===== Exercise materials =====

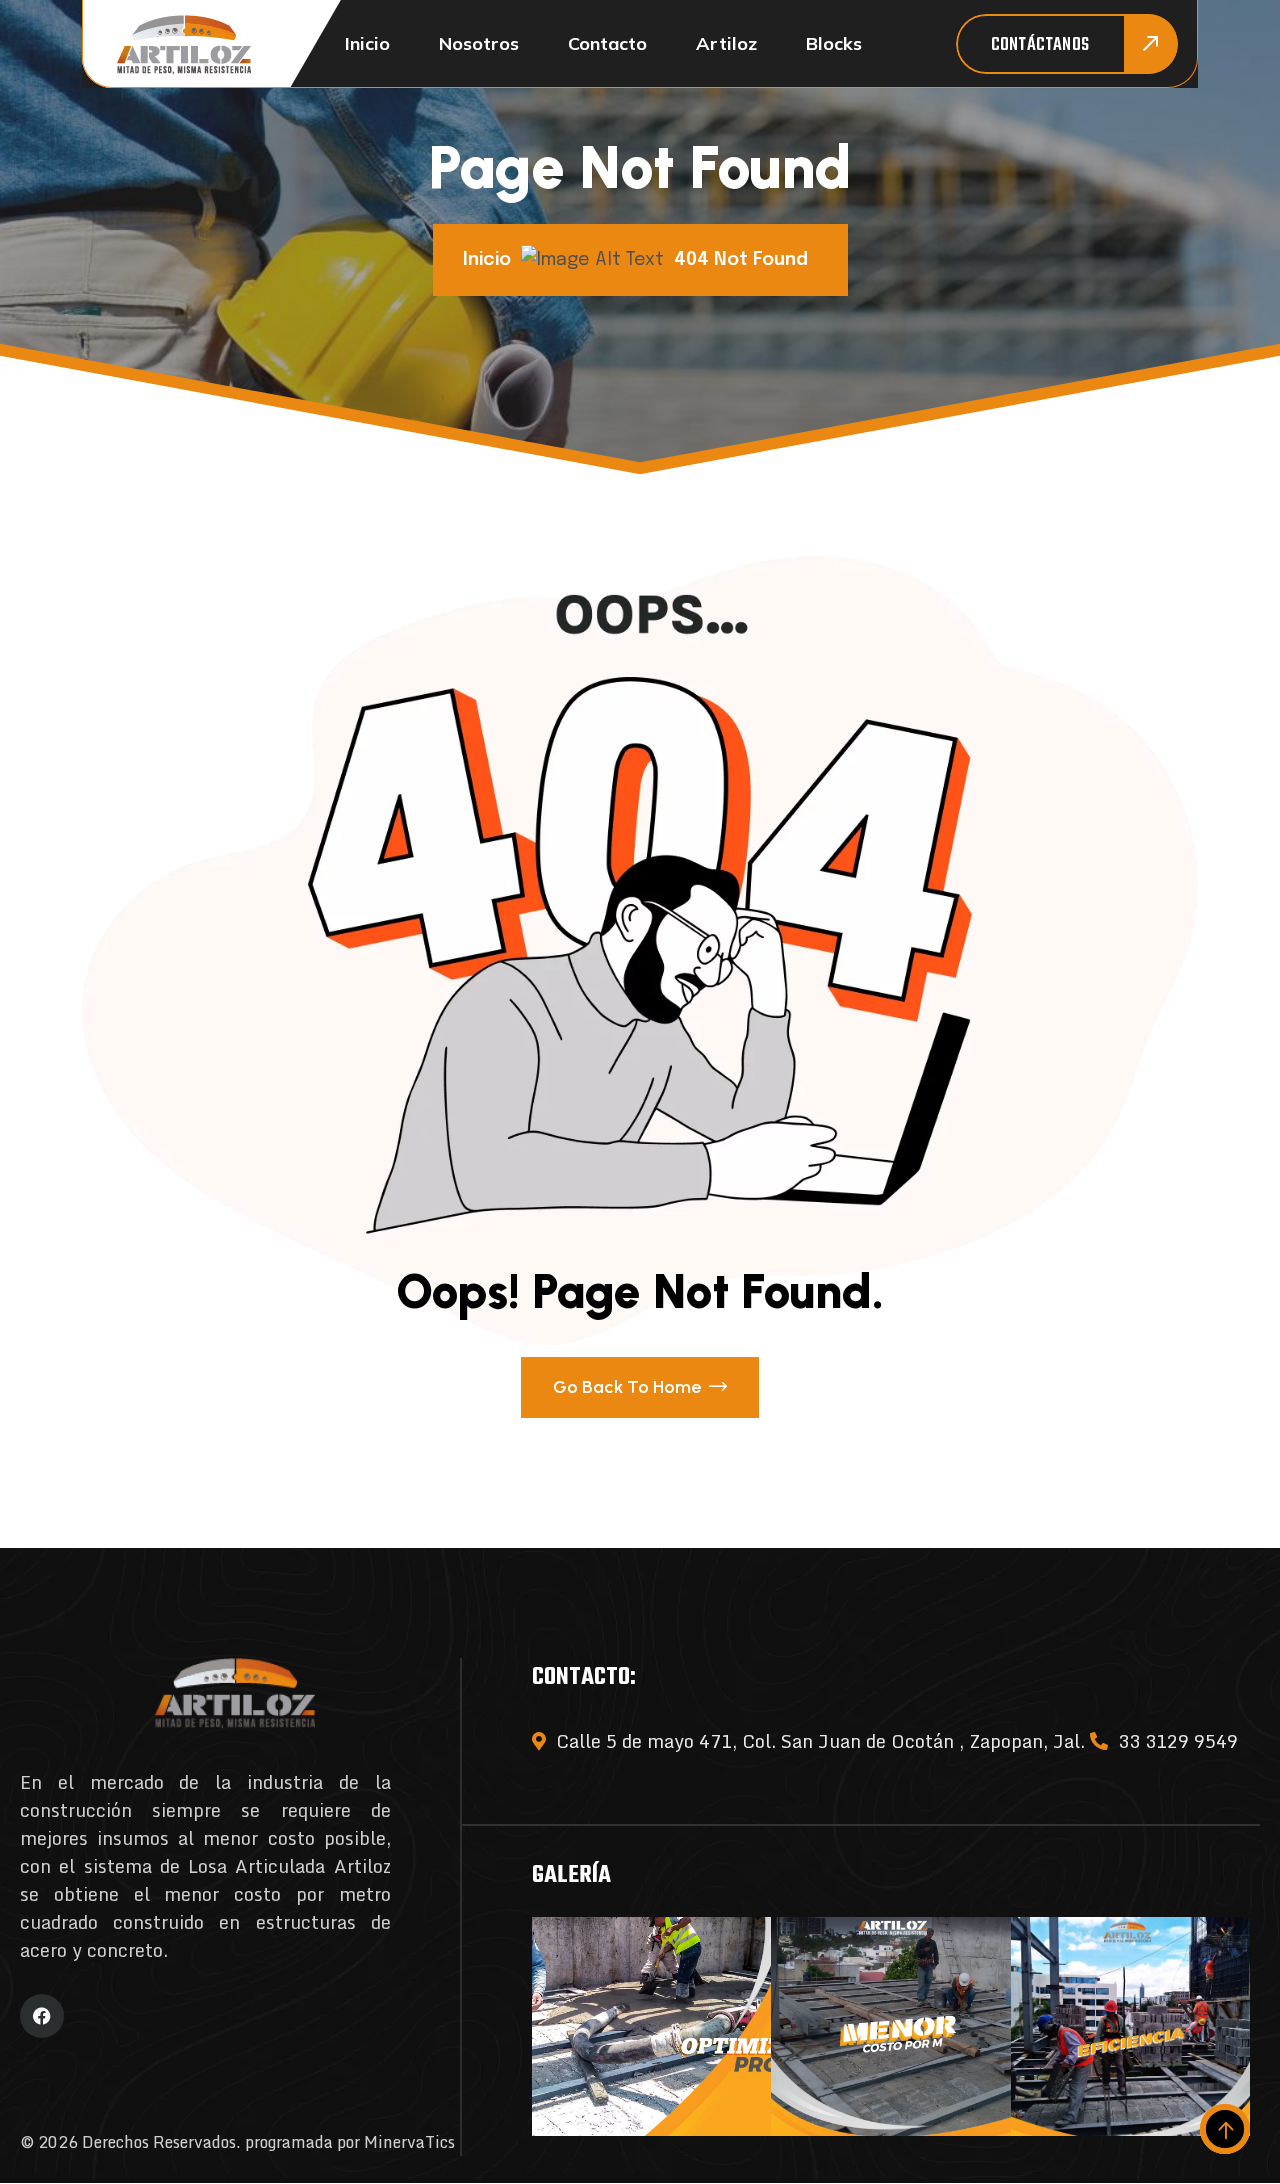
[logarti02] (184, 44)
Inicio (367, 43)
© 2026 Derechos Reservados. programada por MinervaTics (237, 2142)
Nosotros (479, 43)
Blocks (834, 43)
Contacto (607, 43)
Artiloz (726, 43)
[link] (651, 2027)
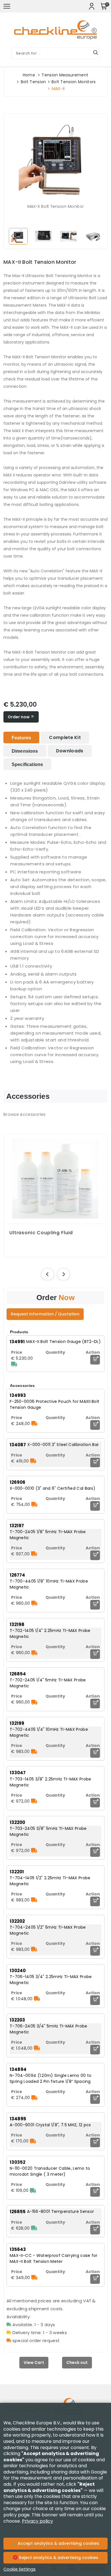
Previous (12, 235)
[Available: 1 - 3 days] (14, 1364)
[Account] (91, 6)
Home (29, 75)
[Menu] (6, 6)
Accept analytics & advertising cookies (58, 2543)
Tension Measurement (65, 75)
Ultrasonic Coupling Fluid (41, 1233)
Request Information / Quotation (45, 1314)
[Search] (96, 53)
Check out (77, 2362)
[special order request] (34, 1423)
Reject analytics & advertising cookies (58, 2557)
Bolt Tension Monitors (74, 82)
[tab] (21, 737)
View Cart (34, 2362)
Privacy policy (37, 2521)
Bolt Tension (33, 82)
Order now (19, 717)
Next (98, 235)
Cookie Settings (19, 2569)
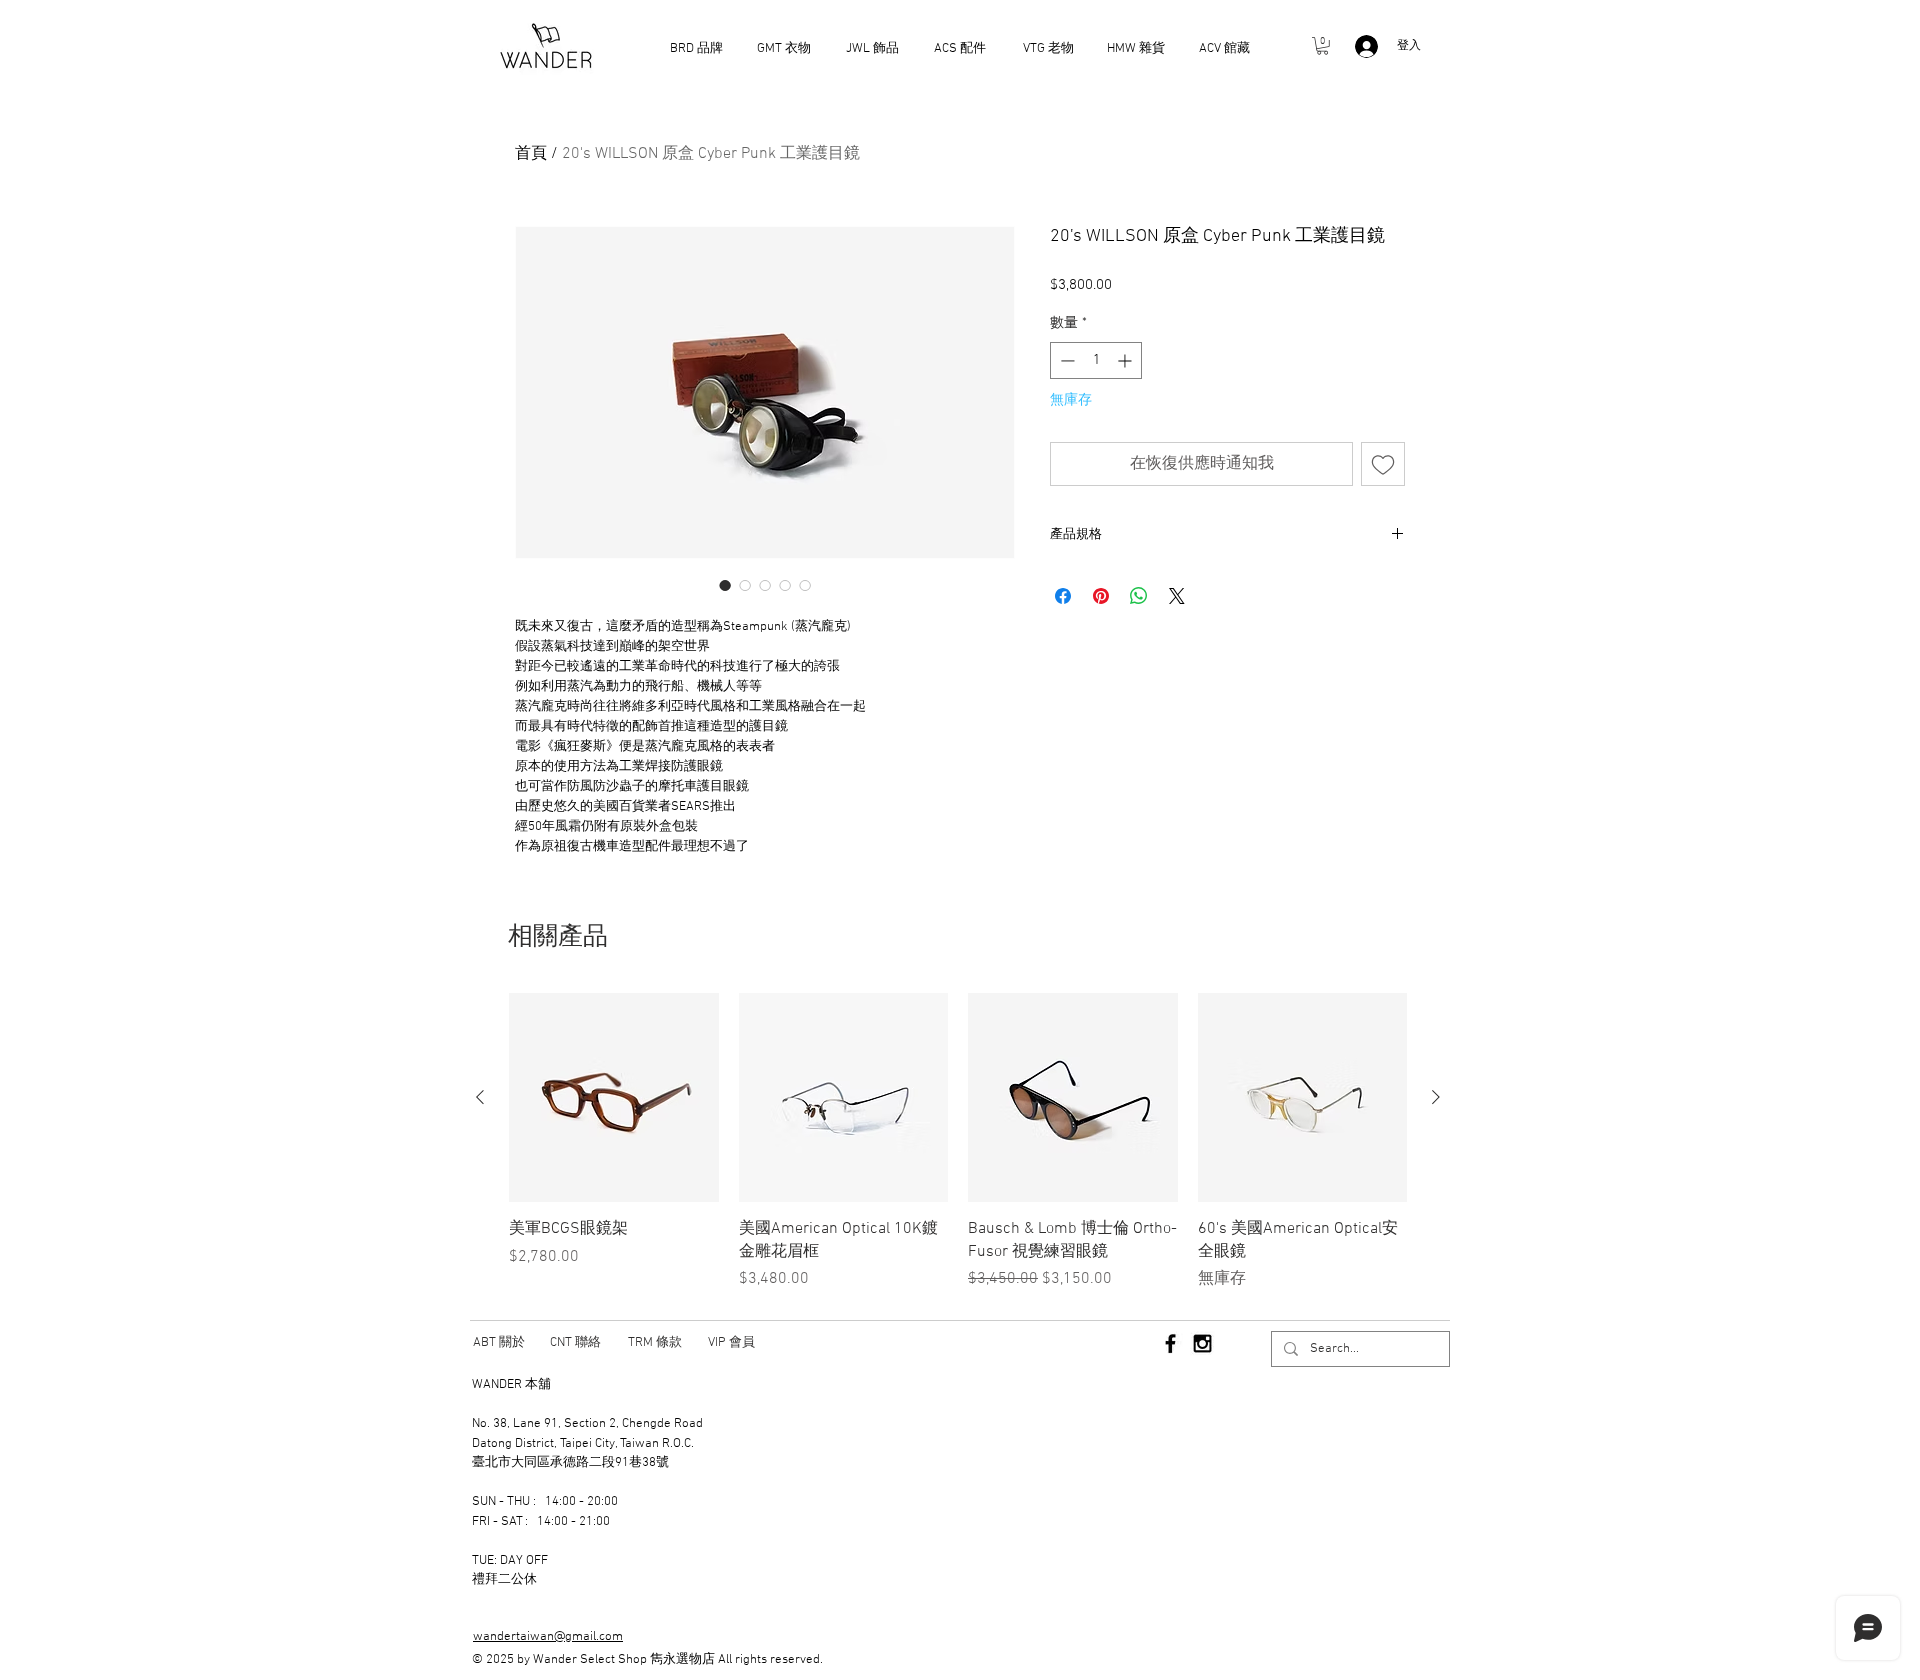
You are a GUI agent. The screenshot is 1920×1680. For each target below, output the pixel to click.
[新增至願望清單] (1383, 464)
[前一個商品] (480, 1097)
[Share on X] (1177, 596)
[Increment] (1126, 360)
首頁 (531, 154)
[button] (1322, 46)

=====

Your objective »
Exactly repeat only the lines from the one with "[special order request] (34, 1423)" to the closing line above, both included, and omit every picture.

Exercise output »
[special order request] (34, 1423)
Reject analytics & advertising cookies (58, 2557)
Bolt Tension Monitors (74, 82)
[tab] (21, 737)
View Cart (34, 2362)
Privacy policy (37, 2521)
Bolt Tension (33, 82)
Order now (19, 717)
Next (98, 235)
Cookie Settings (19, 2569)
You are a GUI agent. The screenshot is 1920×1680. For each target below, output the pixel to click.
[新增至願望清單] (1383, 464)
[前一個商品] (480, 1097)
[Share on X] (1177, 596)
[Increment] (1126, 360)
首頁 (531, 154)
[button] (1322, 46)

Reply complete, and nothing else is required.